Historical population
| Census | Pop. | Note | %± |
| 1920 | 394 |  | — |
| 1930 | 686 |  | 74.1% |
| 1940 | 754 |  | 9.9% |
| 1950 | 1,066 |  | 41.4% |
| 1960 | 1,457 |  | 36.7% |
| 1970 | 1,885 |  | 29.4% |
| 1980 | 1,362 |  | −27.7% |
| 1990 | 1,570 |  | 15.3% |
| 2000 | 1,607 |  | 2.4% |
| 2010 | 1,543 |  | −4.0% |
| 2020 | 1,297 |  | −15.9% |
U.S. Decennial Census 2010 2020

===Racial and ethnic composition===

East Hazel Crest village, Illinois – Racial and ethnic composition Note: the US Census treats Hispanic/Latino as an ethnic category. This table excludes Latinos from the racial categories and assigns them to a separate category. Hispanics/Latinos may be of any race.
| Race / Ethnicity (NH = Non-Hispanic) | Pop 2000 | Pop 2010 | Pop 2020 | % 2000 | % 2010 | % 2020 |
|---|---|---|---|---|---|---|
| White alone (NH) | 842 | 485 | 291 | 52.40% | 31.43% | 22.44% |
| Black or African American alone (NH) | 597 | 822 | 748 | 37.15% | 53.27% | 57.67% |
| Native American or Alaska Native alone (NH) | 0 | 7 | 0 | 0.00% | 0.45% | 0.00% |
| Asian alone (NH) | 10 | 8 | 4 | 0.62% | 0.52% | 0.31% |
| Pacific Islander alone (NH) | 0 | 1 | 0 | 0.00% | 0.06% | 0.00% |
| Other race alone (NH) | 1 | 0 | 6 | 0.06% | 0.00% | 0.46% |
| Mixed race or Multiracial (NH) | 41 | 13 | 39 | 2.55% | 0.84% | 3.01% |
| Hispanic or Latino (any race) | 116 | 207 | 209 | 7.22% | 13.42% | 16.11% |
| Total | 1,607 | 1,543 | 1,297 | 100.00% | 100.00% | 100.00% |

===2020 census===
As of the 2020 census, East Hazel Crest had a population of 1,297. There were 545 households and 356 families residing in the village. The population density was 1,654.34 PD/sqmi.

The median age was 40.7 years. 20.5% of residents were under the age of 18 and 17.3% of residents were 65 years of age or older. For every 100 females there were 83.2 males, and for every 100 females age 18 and over there were 79.6 males age 18 and over.

About 29.5% of households had children under the age of 18 living in them. Of all households, 26.6% were married-couple households, 23.1% were households with a male householder and no spouse or partner present, and 44.2% were households with a female householder and no spouse or partner present. About 32.1% of all households were made up of individuals, and 10.6% had someone living alone who was 65 years of age or older.

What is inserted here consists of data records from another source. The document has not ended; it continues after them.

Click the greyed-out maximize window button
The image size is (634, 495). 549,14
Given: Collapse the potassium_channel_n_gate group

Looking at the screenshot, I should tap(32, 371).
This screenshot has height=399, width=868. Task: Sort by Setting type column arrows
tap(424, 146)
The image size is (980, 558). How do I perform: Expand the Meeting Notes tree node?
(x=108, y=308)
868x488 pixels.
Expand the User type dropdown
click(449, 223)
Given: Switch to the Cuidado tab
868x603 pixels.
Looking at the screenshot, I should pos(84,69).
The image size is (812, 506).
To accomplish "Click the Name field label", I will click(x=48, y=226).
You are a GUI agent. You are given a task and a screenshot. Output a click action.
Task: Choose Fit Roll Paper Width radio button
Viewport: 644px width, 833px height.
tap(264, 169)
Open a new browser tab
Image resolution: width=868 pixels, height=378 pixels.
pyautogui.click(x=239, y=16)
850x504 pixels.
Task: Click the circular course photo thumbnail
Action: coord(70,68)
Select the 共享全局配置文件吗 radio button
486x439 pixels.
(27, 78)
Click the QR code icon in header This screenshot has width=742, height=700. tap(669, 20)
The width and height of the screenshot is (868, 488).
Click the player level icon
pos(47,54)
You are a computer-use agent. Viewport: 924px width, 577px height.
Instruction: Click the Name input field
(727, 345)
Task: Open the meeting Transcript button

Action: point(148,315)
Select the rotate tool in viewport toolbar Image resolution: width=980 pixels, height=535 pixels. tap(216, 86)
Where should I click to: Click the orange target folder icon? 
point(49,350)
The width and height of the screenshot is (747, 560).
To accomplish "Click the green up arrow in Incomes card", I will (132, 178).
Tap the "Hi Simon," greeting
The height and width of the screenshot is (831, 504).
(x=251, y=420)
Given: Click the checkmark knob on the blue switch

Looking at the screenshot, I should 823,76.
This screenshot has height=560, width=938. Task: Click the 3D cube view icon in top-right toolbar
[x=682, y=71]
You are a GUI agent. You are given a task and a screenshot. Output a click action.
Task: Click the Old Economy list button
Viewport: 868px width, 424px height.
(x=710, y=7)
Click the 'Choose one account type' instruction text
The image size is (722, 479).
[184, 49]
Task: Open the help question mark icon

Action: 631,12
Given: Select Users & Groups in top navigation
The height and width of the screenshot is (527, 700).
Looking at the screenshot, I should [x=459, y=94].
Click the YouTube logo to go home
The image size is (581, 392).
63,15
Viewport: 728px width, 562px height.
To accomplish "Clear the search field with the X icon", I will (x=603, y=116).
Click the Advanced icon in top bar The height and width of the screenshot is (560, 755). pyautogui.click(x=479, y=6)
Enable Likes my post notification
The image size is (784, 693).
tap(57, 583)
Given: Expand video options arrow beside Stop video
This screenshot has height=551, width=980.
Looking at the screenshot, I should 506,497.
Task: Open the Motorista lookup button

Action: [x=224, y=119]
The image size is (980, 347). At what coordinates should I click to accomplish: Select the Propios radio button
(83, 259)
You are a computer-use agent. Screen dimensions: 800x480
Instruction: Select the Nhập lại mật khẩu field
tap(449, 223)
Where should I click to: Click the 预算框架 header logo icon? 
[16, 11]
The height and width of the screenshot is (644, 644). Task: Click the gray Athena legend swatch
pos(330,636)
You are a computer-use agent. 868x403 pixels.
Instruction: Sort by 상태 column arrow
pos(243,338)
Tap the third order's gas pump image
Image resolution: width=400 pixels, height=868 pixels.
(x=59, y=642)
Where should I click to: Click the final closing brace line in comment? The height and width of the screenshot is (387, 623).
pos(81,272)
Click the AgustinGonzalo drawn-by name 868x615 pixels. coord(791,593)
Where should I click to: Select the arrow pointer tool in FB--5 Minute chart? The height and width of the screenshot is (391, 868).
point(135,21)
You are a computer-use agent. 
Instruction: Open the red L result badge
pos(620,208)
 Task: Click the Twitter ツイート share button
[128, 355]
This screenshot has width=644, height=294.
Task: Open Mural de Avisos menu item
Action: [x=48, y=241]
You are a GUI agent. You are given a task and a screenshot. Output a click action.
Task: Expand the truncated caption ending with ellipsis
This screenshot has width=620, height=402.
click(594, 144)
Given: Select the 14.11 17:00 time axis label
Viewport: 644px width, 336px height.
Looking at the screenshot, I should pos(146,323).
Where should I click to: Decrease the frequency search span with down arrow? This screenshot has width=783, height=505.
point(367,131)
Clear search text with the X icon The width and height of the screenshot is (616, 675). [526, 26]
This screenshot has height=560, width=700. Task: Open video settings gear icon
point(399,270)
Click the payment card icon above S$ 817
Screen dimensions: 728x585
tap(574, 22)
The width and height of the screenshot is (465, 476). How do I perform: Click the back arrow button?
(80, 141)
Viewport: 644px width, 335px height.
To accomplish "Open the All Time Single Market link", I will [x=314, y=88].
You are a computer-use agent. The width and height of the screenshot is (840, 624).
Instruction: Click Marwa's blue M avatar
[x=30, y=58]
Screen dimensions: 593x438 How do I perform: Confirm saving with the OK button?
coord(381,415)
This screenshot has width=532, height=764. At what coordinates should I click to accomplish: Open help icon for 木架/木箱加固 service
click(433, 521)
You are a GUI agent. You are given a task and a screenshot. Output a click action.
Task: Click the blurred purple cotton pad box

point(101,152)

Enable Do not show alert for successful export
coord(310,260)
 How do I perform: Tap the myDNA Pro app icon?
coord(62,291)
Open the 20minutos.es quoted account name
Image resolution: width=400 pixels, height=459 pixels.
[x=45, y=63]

There were 630 housing units at an average density of 803.57 /sqmi. Of the housing units, 13.5% were vacant. The homeowner vacancy rate was 3.4% and the rental vacancy rate was 10.2%. 100.0% of residents lived in urban areas, while 0.0% lived in rural areas.

===Income and poverty===
The median income for a household in the village was $50,583, and the median income for a family was $68,594. Males had a median income of $38,929 versus $31,902 for females. The per capita income for the village was $29,269. About 9.0% of families and 9.0% of the population were below the poverty line, including 4.6% of those under age 18 and 11.4% of those age 65 or over.
==Government==
East Hazel Crest is in Illinois's 2nd congressional district.

==Transportation==
The Calumet station provides Metra commuter rail service along the Metra Electric District. Trains travel north to Millennium station in Chicago, and south to University Park station. Pace provides bus service on Route 356 connecting East Hazel Crest to destinations across the Southland.